Качая во дворе из Wasserpumpe воду, я увидел выходящего с граблями из сарая соседа. Он подошел ко мне и спросил: «Ну, Михель, как дела?»
«Плохо!», - ответил я, - «встретил землячку, а Рюмкопф не разрешает поговорить. Вот если бы вы разрешили ей зайти во двор, то это можно было бы сделать». Похлопав меня по плечу, он сказал: «Michel, ich war auch jung, verstehe!» (Михель, я тоже был молодым, понимаю. Пойдем со мной).
Мы пошли по дорожке сада. В саду была красивая беседка, увитая розами. В беседке стояла скамейка. «Скажи землячке, пусть идет сюда!»
С радостью я сообщил Виктории об этом. Когда она вошла во двор, оказалось, что сосед ее хорошо знает: они вместе работают на химическом заводе.

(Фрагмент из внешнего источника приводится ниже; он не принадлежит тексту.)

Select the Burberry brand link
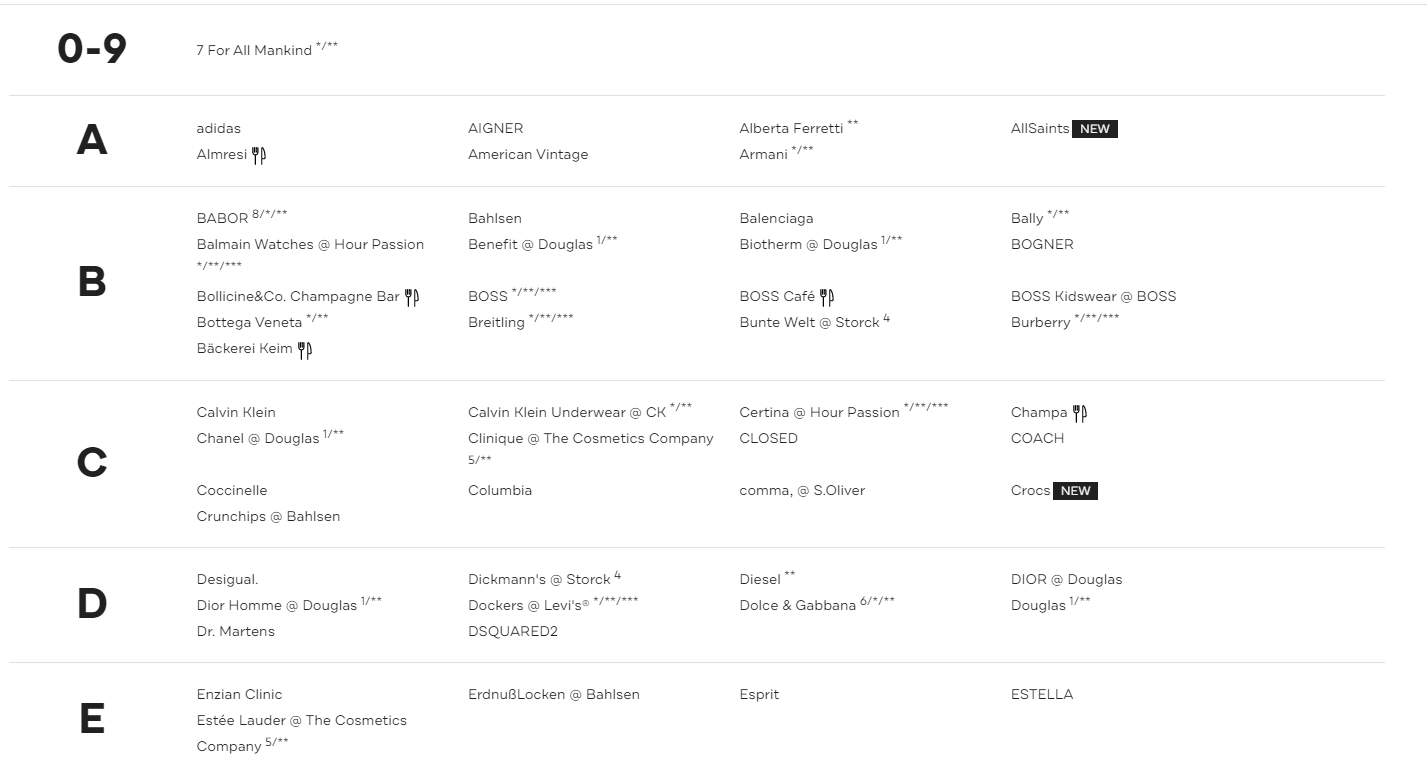The width and height of the screenshot is (1427, 777). tap(1040, 323)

Он проводил Викторию в беседку. Я отнес воду и быстро вернулся. Накачав воды и поставив ведра в сторону, я побежал в беседку. Подсев к Виктории и, посмотрев на ее красивое лицо, я смутился и не знал, о чем с ней говорить. Язык у меня заплетался и я, совсем некстати, стал говорить о положении на фронте, хотя в голове у меня было совсем другое. В это время прибежал Рюмкопф. Он стал громко орать, посматривая на Викторию и желая произвести впечатление.

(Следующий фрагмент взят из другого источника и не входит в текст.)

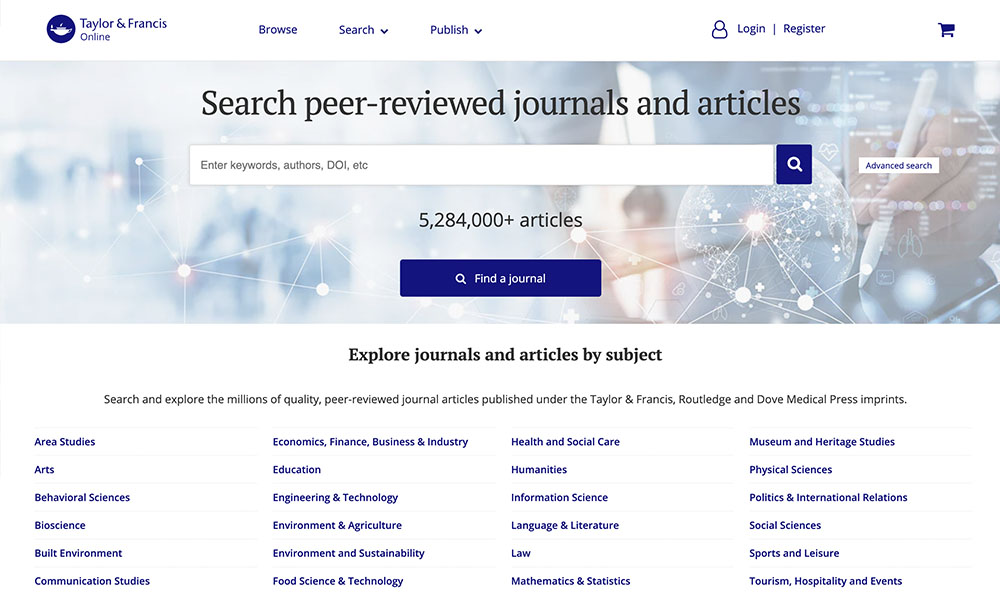Open Advanced search

(x=898, y=166)
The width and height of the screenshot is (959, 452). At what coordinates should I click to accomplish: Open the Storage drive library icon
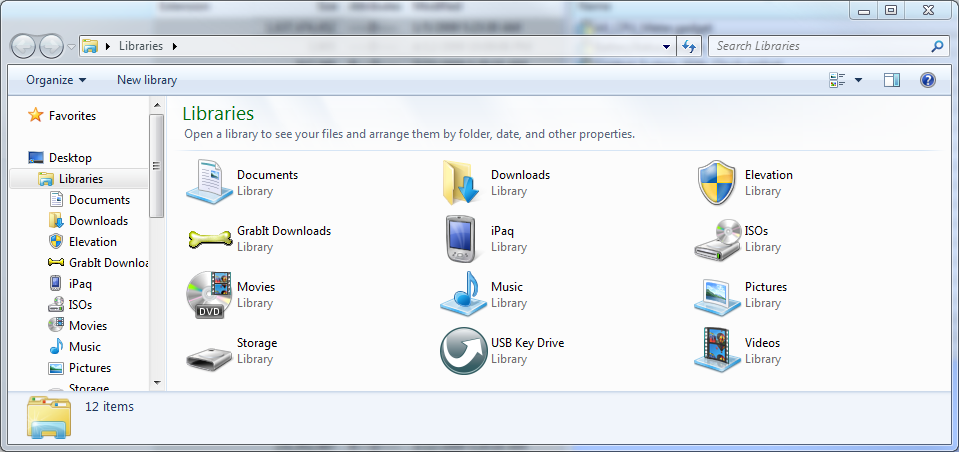pyautogui.click(x=209, y=352)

Что стало с Викторией? У нашего барака она больше не появлялась. И лишь однажды одна из ее подруг сказала: «Виктория передает тебе привет и интересуется, что нового на фронте?»
Спустя несколько дней, к нам зашел Рюмкопф и сказал: «Собирайся, Михель, ты поедешь в другую команду».

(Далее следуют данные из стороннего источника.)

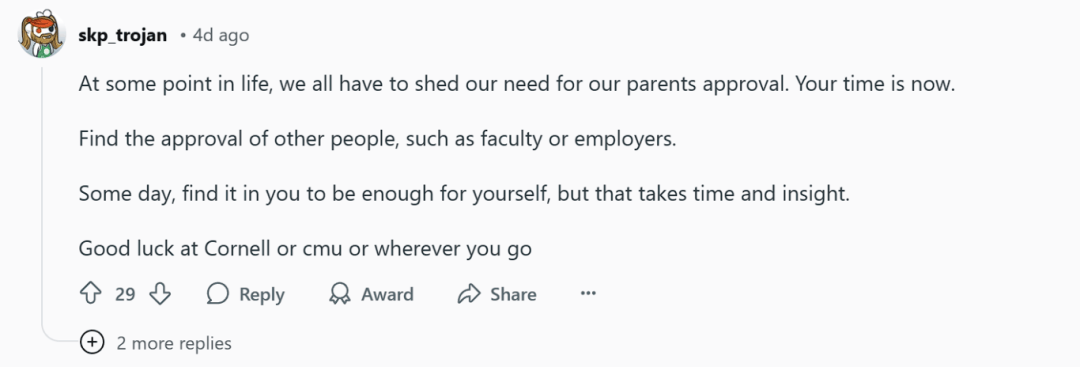Open the skp_trojan username profile link
This screenshot has width=1080, height=367.
123,36
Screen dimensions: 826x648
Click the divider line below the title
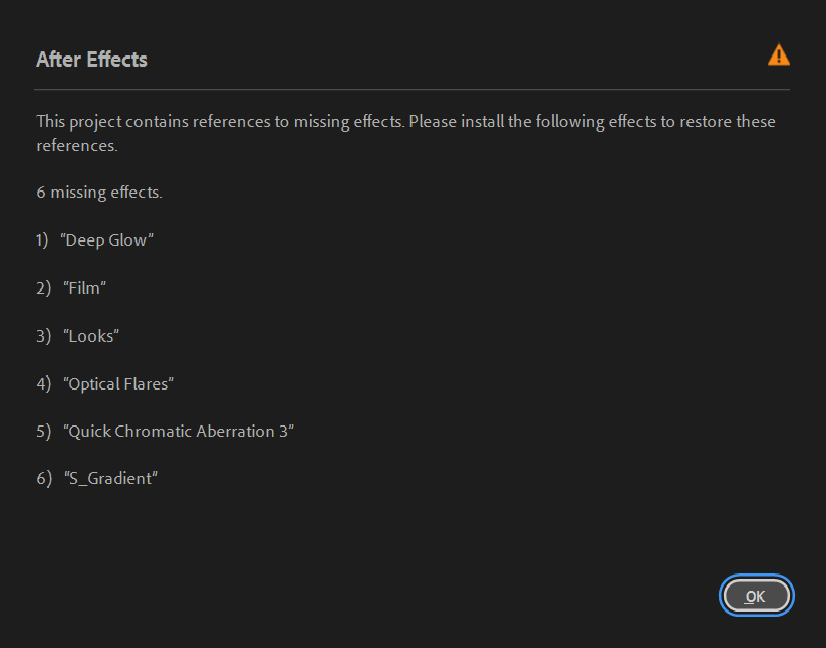(412, 90)
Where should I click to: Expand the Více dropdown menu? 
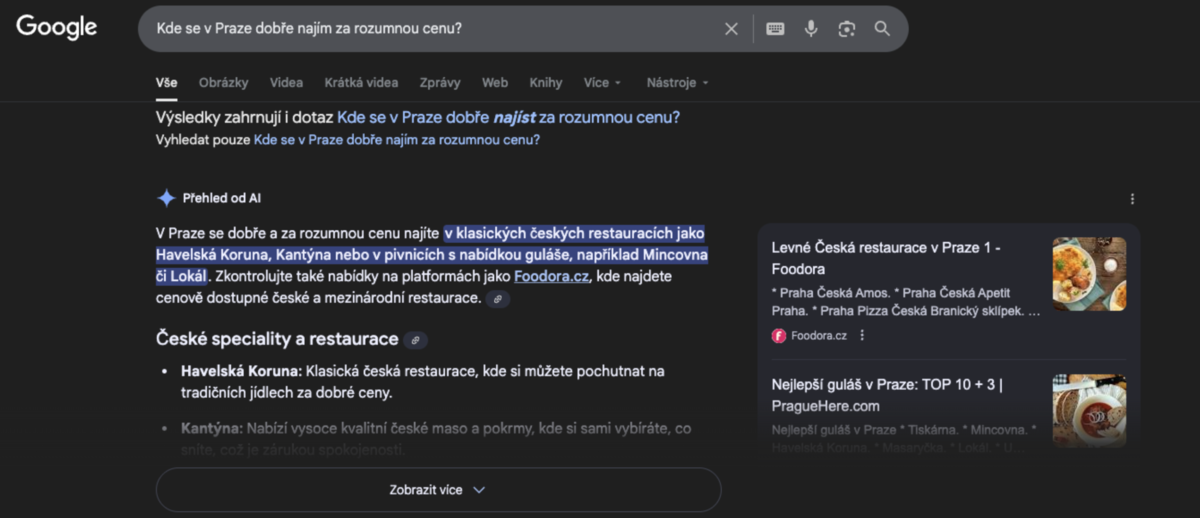[x=603, y=83]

«А можно мне проститься с соседом?», - попросил я. Рюмкопф разрешил. Соседа я дома не застал, а его жена копалась в саду.
«Что случилось, Михель?», - спросила она.
«Пришел проститься, уезжаю», - вздохнув, сказал я, - «можно мне пройти к беседке?», - попросил я.
«Пойдем!», - кивнула она. Мы подошли к беседке. Я остановился. С грустью прощаясь с этим прекрасным местом, стараясь все запечатлеть в памяти, и вспоминая те десять минут с Викторией, которые были самыми светлыми за весь плен. Очевидно, вид у меня был очень жалкий. Старушка, глядя на меня, заплакала, догадываясь, о чем я думаю, а может быть, вспомнила что-нибудь свое.
«Желаю тебе вернуться на Родину!», - сказала она. Я поблагодарил ее. Это было для меня самое лучшее пожелание.
Уезжая из Бремена, я решил усилить свои занятия немецким языком, и не обращать больше внимания на девчат, даже если и представится возможность.